> TASK OBJECTIVE
Pick the lines holding the string "scatter" out of the records and copy them.

────────────────

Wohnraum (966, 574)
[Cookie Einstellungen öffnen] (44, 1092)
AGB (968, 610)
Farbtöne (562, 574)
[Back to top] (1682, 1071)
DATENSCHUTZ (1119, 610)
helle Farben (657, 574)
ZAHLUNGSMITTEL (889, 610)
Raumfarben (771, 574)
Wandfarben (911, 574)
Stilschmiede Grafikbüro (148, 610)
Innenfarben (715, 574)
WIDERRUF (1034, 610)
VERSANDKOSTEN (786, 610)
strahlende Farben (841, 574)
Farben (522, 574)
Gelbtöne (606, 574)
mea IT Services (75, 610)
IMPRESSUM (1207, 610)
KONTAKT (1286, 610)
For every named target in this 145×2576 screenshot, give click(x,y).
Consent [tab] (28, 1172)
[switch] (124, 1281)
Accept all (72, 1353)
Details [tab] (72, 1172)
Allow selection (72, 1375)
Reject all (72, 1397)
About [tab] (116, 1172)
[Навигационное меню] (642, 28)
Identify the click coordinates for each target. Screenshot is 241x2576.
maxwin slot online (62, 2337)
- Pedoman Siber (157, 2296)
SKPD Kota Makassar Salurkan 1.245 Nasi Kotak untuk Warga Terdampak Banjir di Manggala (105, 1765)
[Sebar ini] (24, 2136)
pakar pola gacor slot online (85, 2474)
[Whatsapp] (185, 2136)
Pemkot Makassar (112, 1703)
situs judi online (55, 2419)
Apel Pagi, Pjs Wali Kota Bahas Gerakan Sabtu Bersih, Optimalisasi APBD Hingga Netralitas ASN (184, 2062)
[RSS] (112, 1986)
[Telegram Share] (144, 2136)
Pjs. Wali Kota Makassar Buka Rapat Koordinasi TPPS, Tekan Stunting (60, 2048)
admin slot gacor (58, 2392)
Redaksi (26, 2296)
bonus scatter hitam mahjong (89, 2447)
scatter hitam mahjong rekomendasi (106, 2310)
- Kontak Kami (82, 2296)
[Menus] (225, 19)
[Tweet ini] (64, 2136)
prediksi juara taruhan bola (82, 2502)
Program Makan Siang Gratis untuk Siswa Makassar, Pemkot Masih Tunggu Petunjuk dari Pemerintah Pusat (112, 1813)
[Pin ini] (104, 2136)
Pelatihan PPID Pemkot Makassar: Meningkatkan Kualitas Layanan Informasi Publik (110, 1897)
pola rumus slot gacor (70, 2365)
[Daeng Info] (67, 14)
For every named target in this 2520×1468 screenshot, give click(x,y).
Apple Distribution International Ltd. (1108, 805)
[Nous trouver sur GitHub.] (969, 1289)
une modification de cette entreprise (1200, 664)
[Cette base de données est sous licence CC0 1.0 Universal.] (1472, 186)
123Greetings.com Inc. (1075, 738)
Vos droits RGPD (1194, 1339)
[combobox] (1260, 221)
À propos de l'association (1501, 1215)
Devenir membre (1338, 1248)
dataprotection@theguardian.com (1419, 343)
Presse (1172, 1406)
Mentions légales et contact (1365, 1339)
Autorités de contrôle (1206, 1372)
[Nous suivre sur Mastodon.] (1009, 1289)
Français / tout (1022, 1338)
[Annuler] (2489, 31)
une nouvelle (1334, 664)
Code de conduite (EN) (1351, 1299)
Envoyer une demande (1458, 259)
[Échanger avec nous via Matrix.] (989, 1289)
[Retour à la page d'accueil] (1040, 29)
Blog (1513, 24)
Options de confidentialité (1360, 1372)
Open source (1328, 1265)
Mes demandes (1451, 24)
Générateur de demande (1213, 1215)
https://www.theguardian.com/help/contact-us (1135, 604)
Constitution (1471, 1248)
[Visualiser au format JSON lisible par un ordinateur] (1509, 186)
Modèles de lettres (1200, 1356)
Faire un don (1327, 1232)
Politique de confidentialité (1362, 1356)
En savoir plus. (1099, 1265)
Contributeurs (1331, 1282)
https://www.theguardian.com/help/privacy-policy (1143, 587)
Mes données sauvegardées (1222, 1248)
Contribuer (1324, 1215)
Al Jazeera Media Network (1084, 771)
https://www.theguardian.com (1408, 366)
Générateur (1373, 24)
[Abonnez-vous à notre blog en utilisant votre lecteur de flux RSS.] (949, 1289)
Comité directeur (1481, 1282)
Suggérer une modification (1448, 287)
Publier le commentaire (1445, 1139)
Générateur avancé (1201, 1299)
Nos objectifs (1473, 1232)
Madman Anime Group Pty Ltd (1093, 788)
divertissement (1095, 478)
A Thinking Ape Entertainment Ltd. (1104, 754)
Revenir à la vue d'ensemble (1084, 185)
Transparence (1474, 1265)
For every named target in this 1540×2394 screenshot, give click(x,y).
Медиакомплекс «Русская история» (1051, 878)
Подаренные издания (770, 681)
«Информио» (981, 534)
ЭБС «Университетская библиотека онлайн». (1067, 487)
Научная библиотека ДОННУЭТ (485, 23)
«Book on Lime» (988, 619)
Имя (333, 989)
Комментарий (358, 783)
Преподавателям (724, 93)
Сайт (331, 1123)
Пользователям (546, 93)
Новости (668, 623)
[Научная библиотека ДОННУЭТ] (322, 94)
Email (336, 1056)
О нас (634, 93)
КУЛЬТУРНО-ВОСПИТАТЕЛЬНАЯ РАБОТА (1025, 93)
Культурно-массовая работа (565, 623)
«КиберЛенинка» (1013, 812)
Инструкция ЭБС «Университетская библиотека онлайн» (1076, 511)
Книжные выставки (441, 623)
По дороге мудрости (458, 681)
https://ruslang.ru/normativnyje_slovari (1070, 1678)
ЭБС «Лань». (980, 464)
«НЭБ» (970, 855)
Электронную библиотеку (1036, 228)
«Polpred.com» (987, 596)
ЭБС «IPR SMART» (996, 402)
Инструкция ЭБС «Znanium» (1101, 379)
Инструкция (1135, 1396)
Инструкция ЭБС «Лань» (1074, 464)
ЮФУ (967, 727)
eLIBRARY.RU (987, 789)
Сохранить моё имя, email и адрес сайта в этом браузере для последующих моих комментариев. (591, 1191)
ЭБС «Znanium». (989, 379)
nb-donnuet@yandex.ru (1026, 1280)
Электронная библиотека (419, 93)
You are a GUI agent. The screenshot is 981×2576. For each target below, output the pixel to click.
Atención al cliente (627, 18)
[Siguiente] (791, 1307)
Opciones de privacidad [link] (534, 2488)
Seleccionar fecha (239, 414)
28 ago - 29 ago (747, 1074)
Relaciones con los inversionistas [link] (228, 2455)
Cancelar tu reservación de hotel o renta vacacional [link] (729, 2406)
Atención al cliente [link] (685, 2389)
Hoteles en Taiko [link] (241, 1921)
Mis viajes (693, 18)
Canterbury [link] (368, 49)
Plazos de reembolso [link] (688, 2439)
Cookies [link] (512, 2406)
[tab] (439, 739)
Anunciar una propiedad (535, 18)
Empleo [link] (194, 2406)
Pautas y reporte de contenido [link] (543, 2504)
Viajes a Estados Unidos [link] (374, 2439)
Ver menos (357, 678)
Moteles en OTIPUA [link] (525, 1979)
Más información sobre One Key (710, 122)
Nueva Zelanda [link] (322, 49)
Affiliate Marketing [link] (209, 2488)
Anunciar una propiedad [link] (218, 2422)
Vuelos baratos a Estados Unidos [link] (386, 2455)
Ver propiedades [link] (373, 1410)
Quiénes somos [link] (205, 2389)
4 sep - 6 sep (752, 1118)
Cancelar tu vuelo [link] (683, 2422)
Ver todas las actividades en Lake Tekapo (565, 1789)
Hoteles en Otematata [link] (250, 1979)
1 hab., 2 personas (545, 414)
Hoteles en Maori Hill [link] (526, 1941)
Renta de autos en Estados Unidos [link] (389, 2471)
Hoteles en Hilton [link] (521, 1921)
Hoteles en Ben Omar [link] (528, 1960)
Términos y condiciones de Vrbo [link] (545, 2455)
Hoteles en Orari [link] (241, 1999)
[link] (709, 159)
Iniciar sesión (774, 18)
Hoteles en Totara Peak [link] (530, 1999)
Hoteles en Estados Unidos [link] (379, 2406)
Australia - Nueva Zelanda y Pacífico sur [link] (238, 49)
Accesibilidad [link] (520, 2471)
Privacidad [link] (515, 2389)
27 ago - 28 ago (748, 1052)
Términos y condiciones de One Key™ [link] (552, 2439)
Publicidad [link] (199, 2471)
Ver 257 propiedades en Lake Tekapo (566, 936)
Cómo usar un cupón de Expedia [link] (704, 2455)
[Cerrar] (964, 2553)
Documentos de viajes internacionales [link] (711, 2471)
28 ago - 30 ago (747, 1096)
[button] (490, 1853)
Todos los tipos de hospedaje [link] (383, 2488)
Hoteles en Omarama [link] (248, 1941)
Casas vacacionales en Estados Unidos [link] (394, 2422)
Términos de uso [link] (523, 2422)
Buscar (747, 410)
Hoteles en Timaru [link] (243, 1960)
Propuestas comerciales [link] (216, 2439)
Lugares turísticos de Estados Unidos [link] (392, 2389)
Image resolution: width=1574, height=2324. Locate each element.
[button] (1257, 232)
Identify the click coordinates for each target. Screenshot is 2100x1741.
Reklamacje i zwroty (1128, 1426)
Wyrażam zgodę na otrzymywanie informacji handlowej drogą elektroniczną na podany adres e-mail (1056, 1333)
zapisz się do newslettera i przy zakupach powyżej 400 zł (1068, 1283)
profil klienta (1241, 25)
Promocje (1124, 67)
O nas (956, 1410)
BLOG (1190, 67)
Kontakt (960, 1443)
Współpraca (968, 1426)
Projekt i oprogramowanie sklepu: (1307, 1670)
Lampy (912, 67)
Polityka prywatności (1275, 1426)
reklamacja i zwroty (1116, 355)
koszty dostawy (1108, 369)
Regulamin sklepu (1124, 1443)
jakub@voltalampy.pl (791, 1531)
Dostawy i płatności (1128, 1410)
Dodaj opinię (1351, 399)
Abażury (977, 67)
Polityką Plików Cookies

────────────────

> RESULT OF THE EXERCISE
bonus scatter hitam mahjong (89, 2447)
scatter hitam mahjong rekomendasi (106, 2310)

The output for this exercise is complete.